I think there is no group in America quite so awful at explaining its point as the so-called "Religious Right", that group of Christians-with-a-capital-C who are the populist voice of social conservativism in the American political landscape.

Their grasp of apologetics, outside of a few voices like Dalrock, is so bad that no one outside their community even understands their talking points.

When they said "family values", everyone else thought it was a code word for hating sex. When they say "defense of marriage", everyone else thought it was a code word for hating gays.

But the truth is more complicated.

The core of religious values, for almost all religions, not just christianity, is reenforcement of existing social structures. Now, the construction of a mythological framework for that is just what most religions DO. But when that framework becomes the only reason for those values that people understand, then they cannot explain the values to anyone who doesn't share their supernatural beliefs.

CCs (conservative christians) can't explain their values, because they don't themselves understand the real reasons behind them.

It never occurs, not only to cultural Marxists, SJWs, and other ultra-liberals, but also to the average moderate, that these values are wrapped around a correct idea.

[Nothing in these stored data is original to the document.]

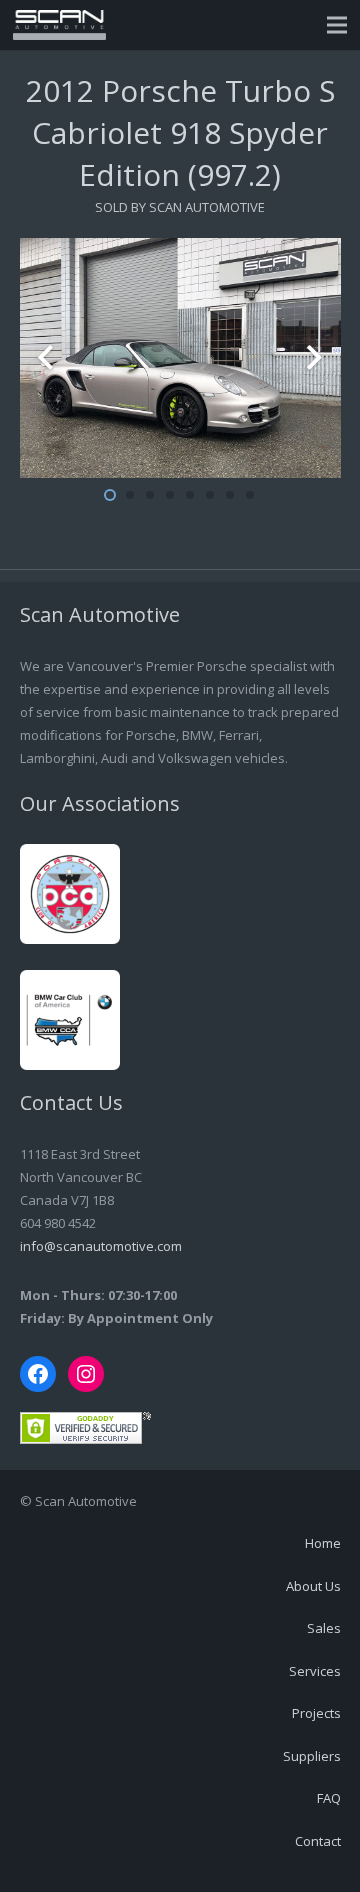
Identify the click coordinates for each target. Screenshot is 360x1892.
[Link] (59, 25)
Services (315, 1671)
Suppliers (312, 1756)
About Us (313, 1586)
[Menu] (337, 25)
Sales (324, 1628)
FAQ (329, 1798)
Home (323, 1543)
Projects (316, 1713)
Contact (318, 1841)
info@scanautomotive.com (101, 1246)
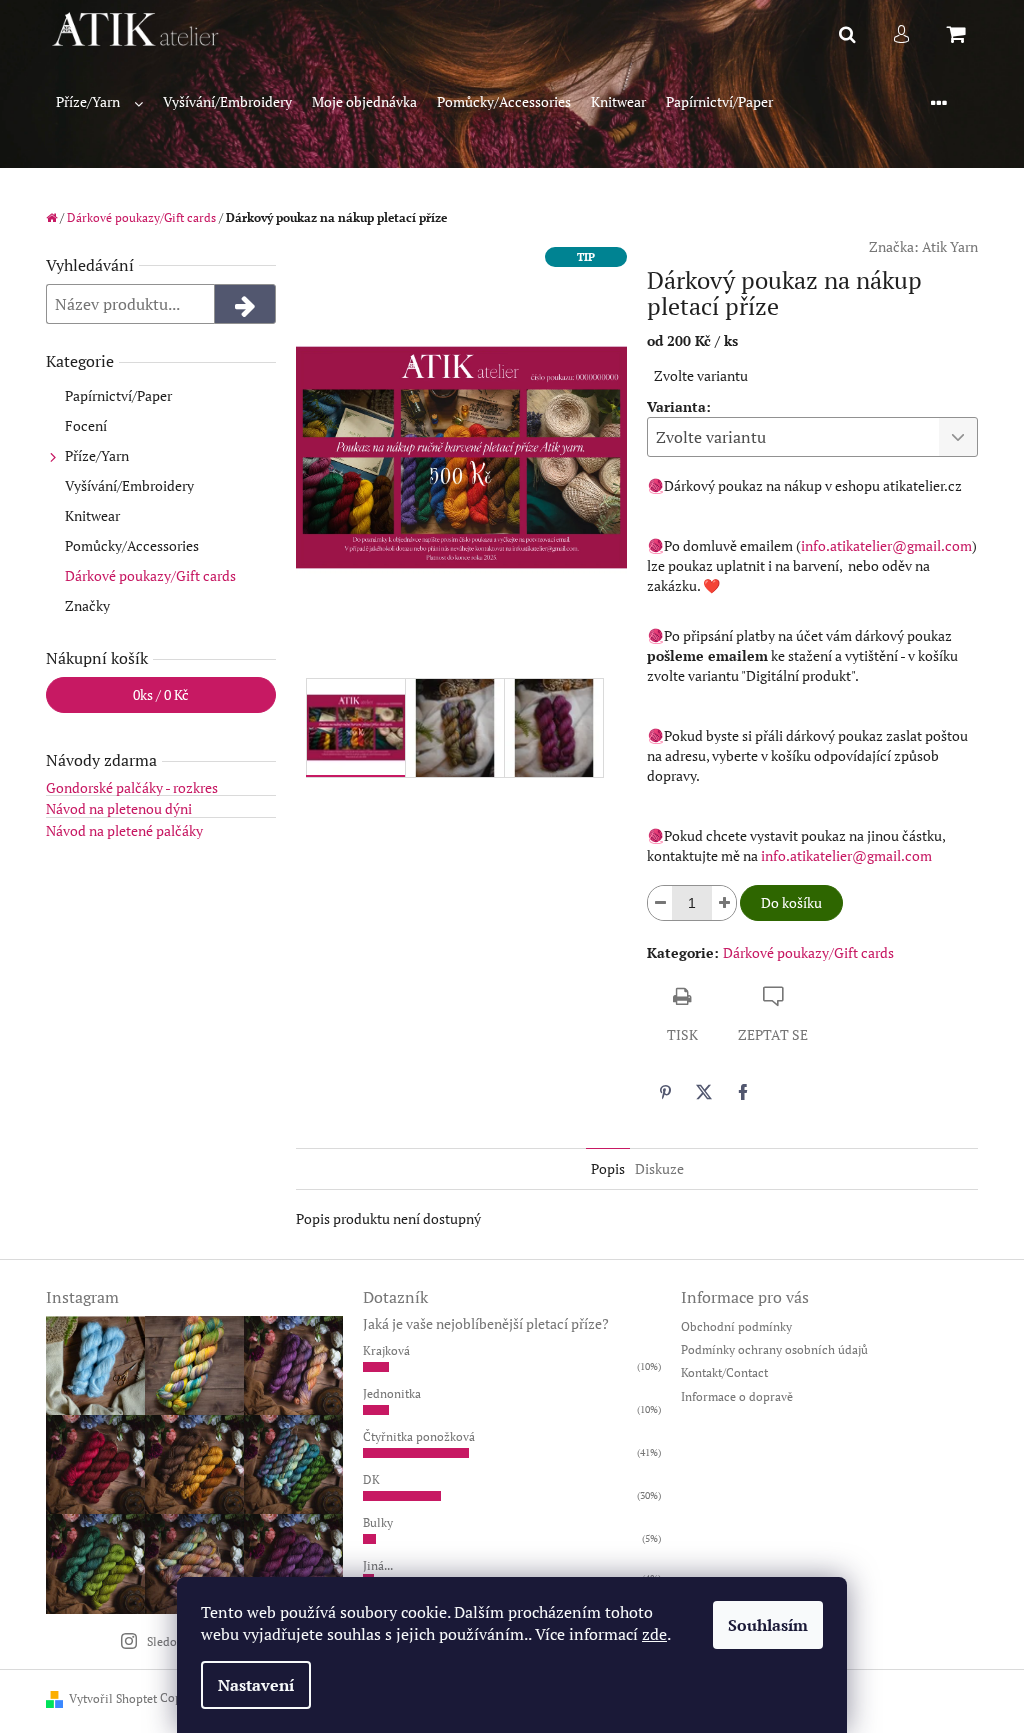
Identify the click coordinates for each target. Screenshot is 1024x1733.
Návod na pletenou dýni (119, 808)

This idea is that the basic unit of a society is not an individual, but a family. A society composed of weak, disconnected, or broken families is a broken society.

And the way our society has traditionally formed families is marriage. (Followed by children).

Now, marriage, at its core, is a contract. (Just like pretty much any human relationship that is formalized.) Contracts have a couple of things that distinguish them.

  • They have terms. (These theoretically benefit both parties.)
  • They have consent. (Both parties agree to the terms.)
  • They have enforcement. (Some negative consequence to the party that breaks the agreement.)

Now, in the idealized version of the past that CCs want to return to, all these things supposedly worked.

  • The wedding vows were the terms.
  • Informed consent was obvious, because both parties recited the terms out loud.
  • Enforcement was a social act by the community, because the vows were spoken in front of that community, who would socially enforce them.

Now, CCs think wedding vows are spoken in front of "God", but when was the last time you saw god punish a cheating wife, or a neglectful husband? No, the real enforcers of wedding vows were the tight-knit local communities people lived in. If the marriage contract was broken, the community would judge who broke it, and ostracize that person. Effective.

But because marriages have consequences in civil law, the government needed some notion of who was married. And this was the thin end of the wedge. Once people started having to sign papers declaring that they were married before the law recognized it, the enforcing authority passed from the hands of the community, and into the hands of the law.

And the law, in its need to standardize everything, began to standardize the contract.

So now, what do we have?

  • The wedding vows are just poetry. The law defines the terms of the contract, and it can and will retroactively redefine those terms at any time.
  • Informed consent is impossible, because the papers the couple sign don't contain the terms, which occupy volumes of lawbooks unavailable to most couples, and which can change at any time.
  • The law does not enforce the marriage contract (no-fault divorce), it simply recognizes the dissolution of the contract, and divides the assets of the partnership (money, property, children) without any regard to who broke the contract.

So, when the modern couple gets "married", they are agreeing to terms they don't know about, breach of which will not be punished, and the dissolution of which will be handled by a templatized process that someone else has decided is fair for everyone. Is it any surprise this doesn't work? The favoritism courts show to women doesn't even enter into it. The problem runs deeper. When the government defines the terms of a contract, the parties to that contract do not know what they are agreeing to.

This is what CCs are on about when they don't want to let gays get "married". They have no idea of the reasons underlying their own values, and they're closing the barn door decades after the horses have fled, but they have some vague notion that the government mishandles the institution of marriage, and they want to resist that somehow.

So how should we fix this problem....?

....

....

We shouldn't, you fool. We can't. Have you forgotten where you are? You're reading TRP. We are not here to fix society, because our society eats self-sacrificing heroes for breakfast, then demands they buy it lunch.

We are here to survive the collapse.

So how do you do that? DON'T GET MARRIED, DUMBASS.

  • It doesn't matter if you want children.
  • It doesn't matter how much game you have.
  • It doesn't matter how ironclad your prenup is.
  • It doesn't matter how high your SMV is.
  • It doesn't matter if you could have another her in thirty seconds.

You are still signing a contract you don't get to read. Would you hand a stranger a signed blank cheque? It's just retarded. There is nothing that all the redpillian advice in the world can do for you, if you are such a rube that you sign things without reading them.